### To be done
Quote the entries below word for word, beginning with the line containing "Given: Click the Analytics bar chart icon" and continuing through the line containing "(1210, 212)". Omit the pictures from your answer.

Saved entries
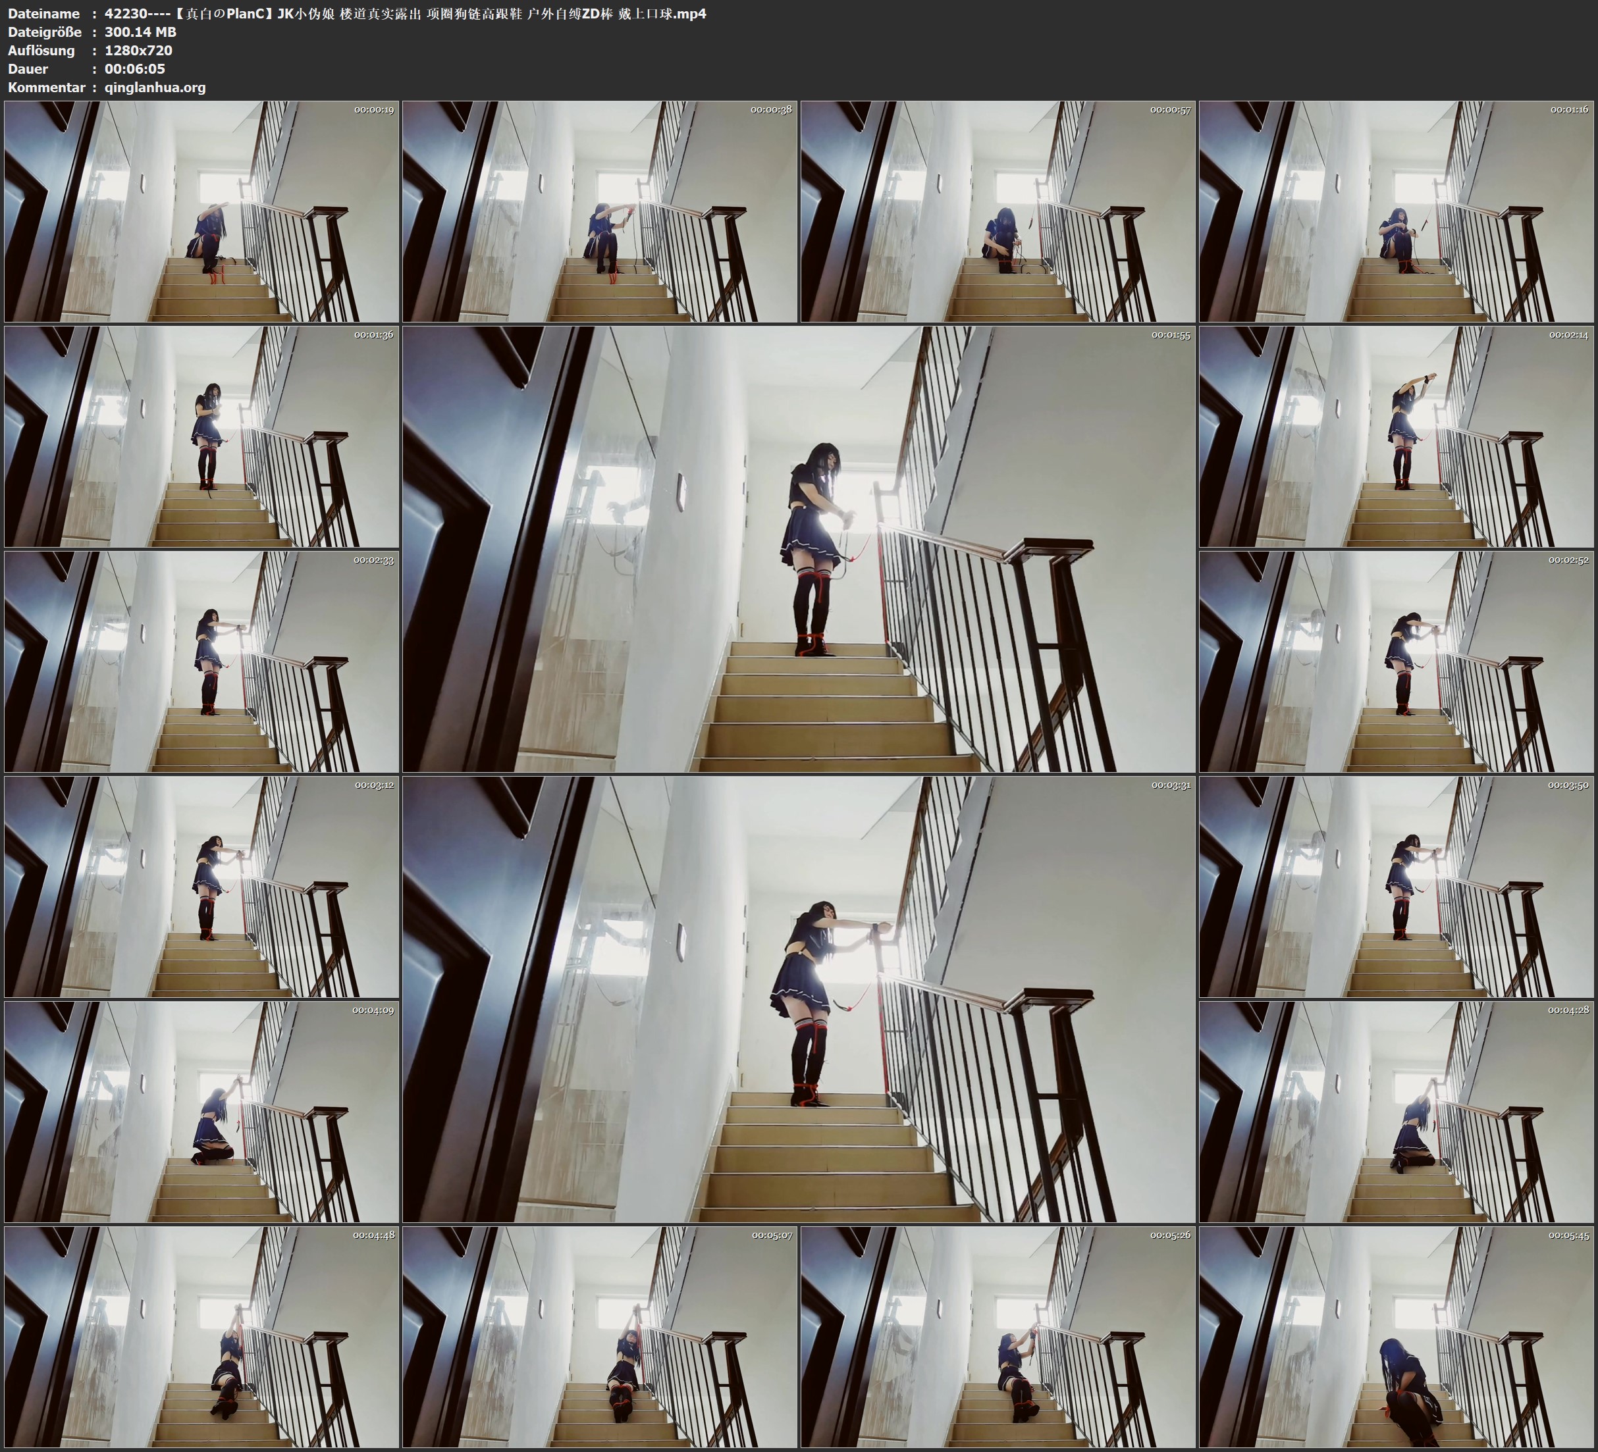
Task: Open the frame at 00:05:07
Action: pos(600,1337)
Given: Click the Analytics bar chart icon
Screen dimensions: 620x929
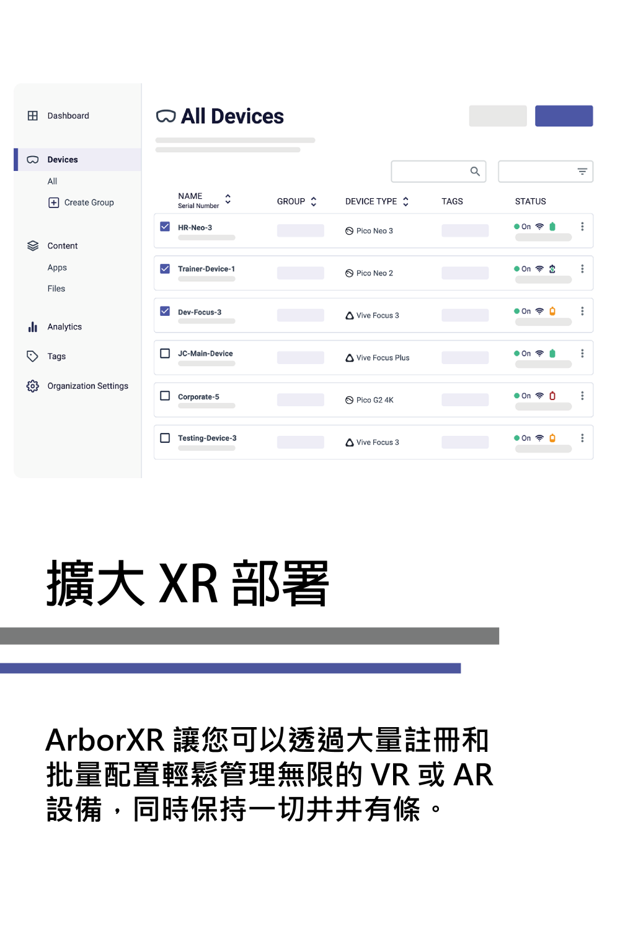Looking at the screenshot, I should 33,327.
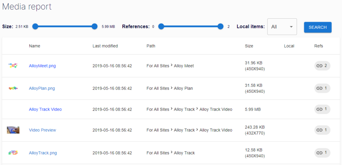The height and width of the screenshot is (165, 342).
Task: Click the dropdown arrow next to All
Action: pyautogui.click(x=291, y=27)
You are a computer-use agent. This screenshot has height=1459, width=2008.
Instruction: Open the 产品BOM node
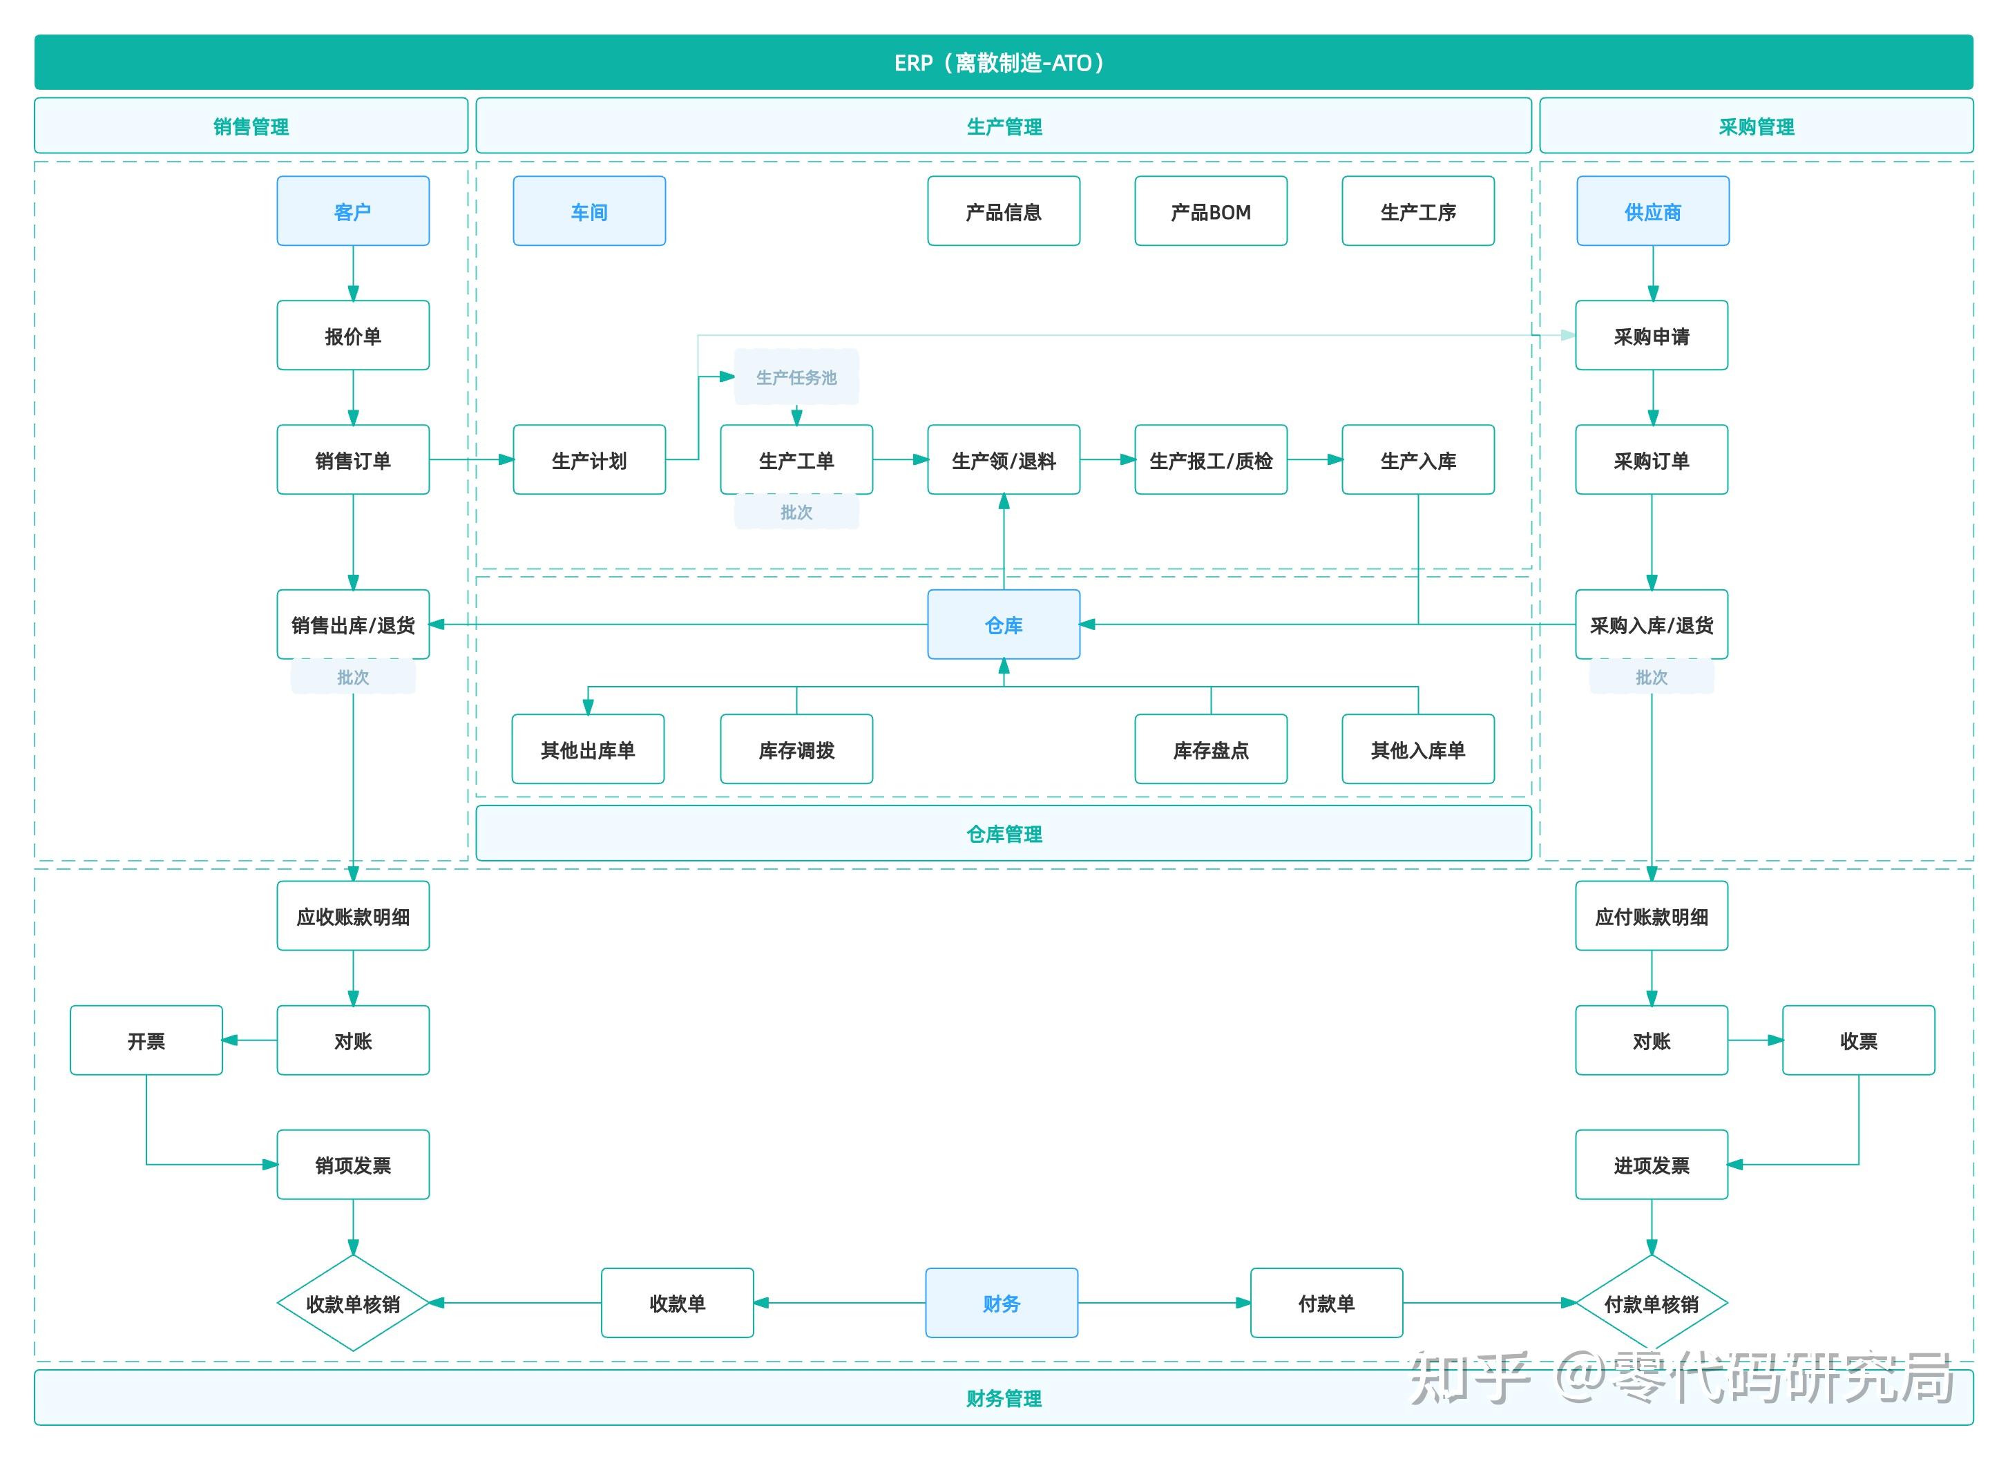(1210, 212)
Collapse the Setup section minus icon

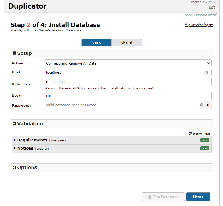[14, 53]
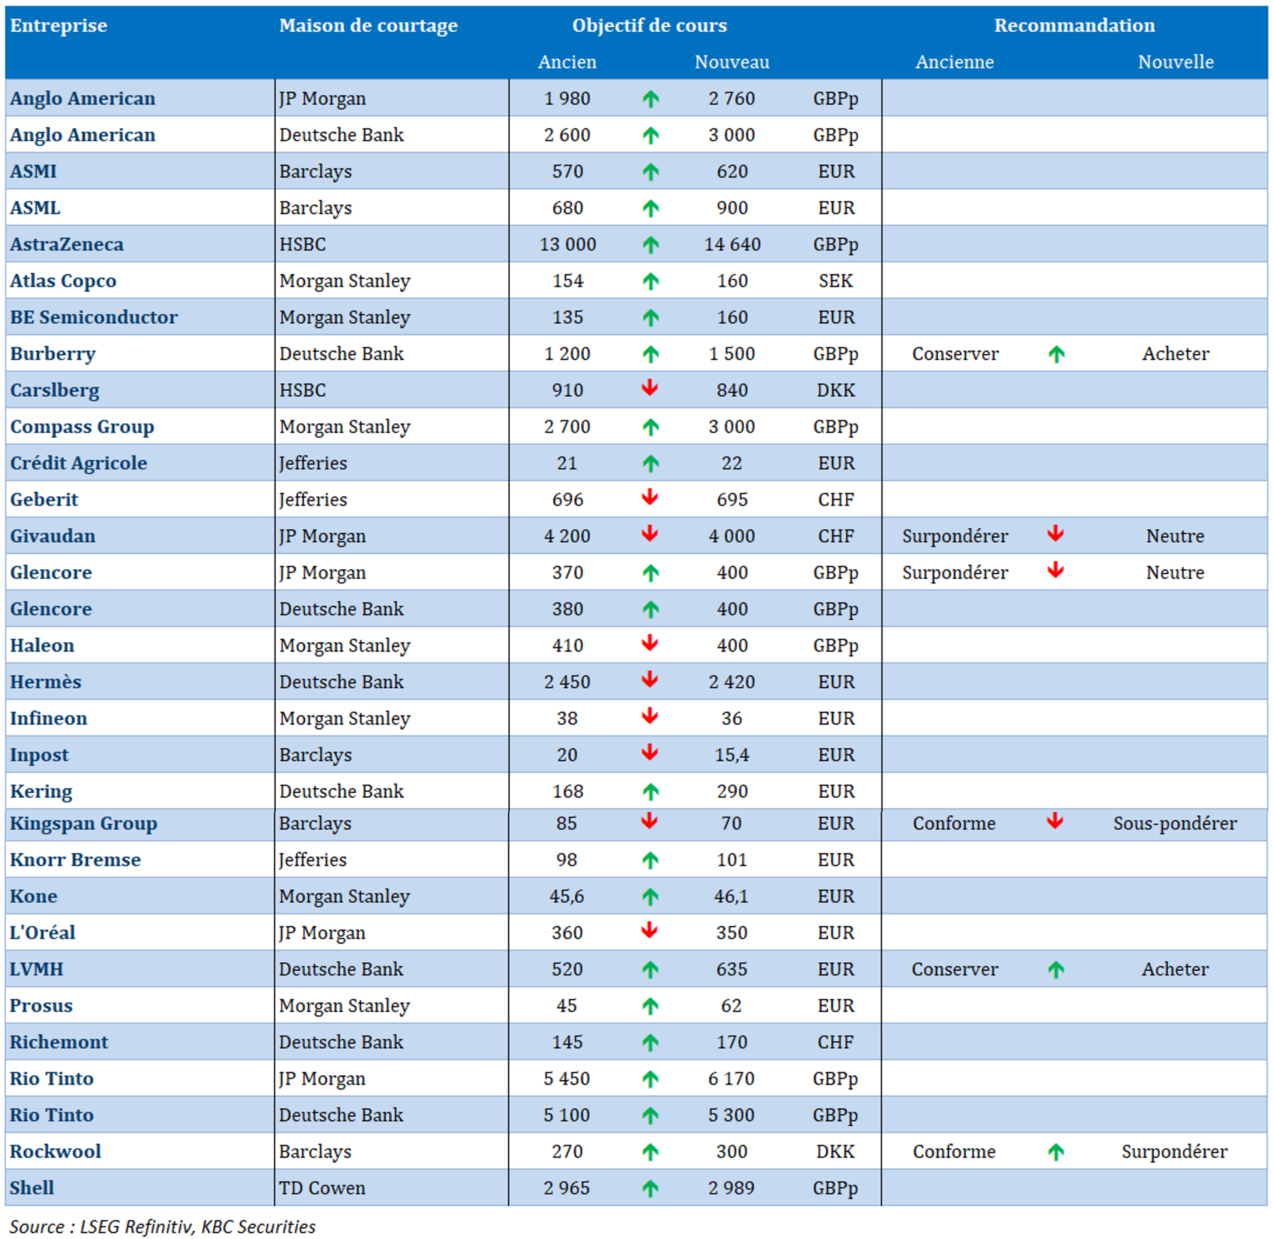
Task: Click the Sous-pondérer cell for Kingspan
Action: click(x=1175, y=823)
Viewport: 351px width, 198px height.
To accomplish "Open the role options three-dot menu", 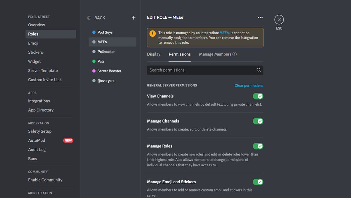I will coord(260,17).
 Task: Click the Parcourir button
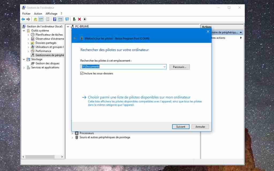coord(179,67)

### Task result
Given: Click the Analytics bar chart icon
Screen dimensions: 620x929
Looking at the screenshot, I should 33,327.
The height and width of the screenshot is (165, 342).
Task: Click the dropdown arrow next to All
Action: pyautogui.click(x=291, y=27)
You are a computer-use agent. This screenshot has height=1459, width=2008.
Instruction: Open the 产品BOM node
(1210, 212)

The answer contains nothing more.